The Basilica of Sainte-Jeanne-d'Arc is located on the Rue de Torcy and the Rue de la Chapelle in the quartier de la Chapelle of the 18th arrondissement of Paris. Its design was the subject of a contentious design competetition. The winning, partially completed design was eventually scrapped in favor of a more modest modernist design.
The church was first proposed in 1914 as a votive offering for the safety of Paris during the opening stages of World War I, which was attributed to the intervention of Joan of Arc. The new church was to be built next to the only Parisian church known to have been visited by Joan, the church of Saint-Denys de la Chapelle, where Joan prayed one night in 1429.
In 1926 a contest was announced by the archdiocese of Paris for the design of a large church. Several designs were proposed. A design by Auguste Perret created a sensation with a 200-meter bell tower of reinforced concrete and stained glass. The Perret design was rejected in favor of a design by Georges Closson. Perret eventually used the scaled-down design for the emblematic church of St Joseph in Le Havre.
Closson proposed an eclectic design dominated by towers that flanked the entry and rose until they joined in a massive Gothic arch. The nave consisted of three bays, each capped by a cupola and flanked on either side by gabled projections with round windows. A narrower apse completed the composition.

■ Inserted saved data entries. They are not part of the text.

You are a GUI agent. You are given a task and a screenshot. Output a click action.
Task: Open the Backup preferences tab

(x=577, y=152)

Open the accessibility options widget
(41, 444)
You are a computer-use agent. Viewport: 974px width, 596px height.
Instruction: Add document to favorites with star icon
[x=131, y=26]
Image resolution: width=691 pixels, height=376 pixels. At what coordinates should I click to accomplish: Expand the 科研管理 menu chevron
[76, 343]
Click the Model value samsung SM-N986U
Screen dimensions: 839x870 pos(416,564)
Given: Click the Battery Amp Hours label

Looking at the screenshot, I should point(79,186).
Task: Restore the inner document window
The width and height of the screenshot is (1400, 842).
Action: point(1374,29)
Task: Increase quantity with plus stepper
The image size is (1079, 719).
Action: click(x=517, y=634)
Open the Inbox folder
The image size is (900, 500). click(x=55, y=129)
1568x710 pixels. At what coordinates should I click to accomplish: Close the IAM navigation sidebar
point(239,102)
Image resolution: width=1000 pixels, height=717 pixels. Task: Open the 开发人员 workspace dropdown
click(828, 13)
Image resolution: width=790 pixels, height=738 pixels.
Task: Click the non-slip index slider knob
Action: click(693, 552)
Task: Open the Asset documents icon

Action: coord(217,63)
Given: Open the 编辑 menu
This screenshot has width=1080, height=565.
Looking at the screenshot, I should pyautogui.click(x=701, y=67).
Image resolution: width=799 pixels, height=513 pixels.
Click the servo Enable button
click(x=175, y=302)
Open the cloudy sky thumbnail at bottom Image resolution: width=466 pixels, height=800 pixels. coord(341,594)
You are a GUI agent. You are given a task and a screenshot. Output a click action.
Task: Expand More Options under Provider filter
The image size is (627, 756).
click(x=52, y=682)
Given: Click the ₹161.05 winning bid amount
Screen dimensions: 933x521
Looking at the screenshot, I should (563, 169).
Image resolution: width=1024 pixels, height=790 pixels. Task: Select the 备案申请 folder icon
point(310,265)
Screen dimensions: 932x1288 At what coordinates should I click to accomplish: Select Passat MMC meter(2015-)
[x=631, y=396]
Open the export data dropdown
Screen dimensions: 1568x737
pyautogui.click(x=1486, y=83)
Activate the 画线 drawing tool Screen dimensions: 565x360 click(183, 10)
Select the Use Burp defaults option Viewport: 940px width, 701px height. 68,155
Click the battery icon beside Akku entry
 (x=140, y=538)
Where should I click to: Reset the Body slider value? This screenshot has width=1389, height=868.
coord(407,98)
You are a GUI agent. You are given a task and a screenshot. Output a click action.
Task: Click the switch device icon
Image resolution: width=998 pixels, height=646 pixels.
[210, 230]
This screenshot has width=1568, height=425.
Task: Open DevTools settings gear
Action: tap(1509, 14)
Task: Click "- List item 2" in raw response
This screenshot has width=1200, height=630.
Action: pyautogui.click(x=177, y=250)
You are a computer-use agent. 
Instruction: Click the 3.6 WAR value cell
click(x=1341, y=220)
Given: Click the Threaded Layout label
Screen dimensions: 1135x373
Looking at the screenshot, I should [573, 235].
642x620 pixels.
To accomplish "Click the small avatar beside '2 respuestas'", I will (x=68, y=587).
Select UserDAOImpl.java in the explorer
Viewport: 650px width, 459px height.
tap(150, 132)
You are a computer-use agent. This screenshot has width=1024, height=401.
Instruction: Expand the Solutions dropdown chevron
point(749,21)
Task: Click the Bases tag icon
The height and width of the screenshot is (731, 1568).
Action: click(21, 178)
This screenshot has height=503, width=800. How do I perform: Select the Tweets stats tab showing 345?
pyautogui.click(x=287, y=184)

Work began in 1930 on Closson's design, but progressed slowly and only the lower façade was built. The proposed tower-arch was not completed and the first cupola was incorporated into a narthex. After a long pause the main church, extending into the Place de Torcy was completed in an entirely different design in reinforced concrete in 1964 under the direction of architect Pierre Isnard. Isnard's design followed Closson's footprint, but substituted a simple box covered by a folded-plate concrete roof. The church's stained glass was executed by Leon Zack, while a statue of Joan of Arc was carried out by Maxime Real del Sarte.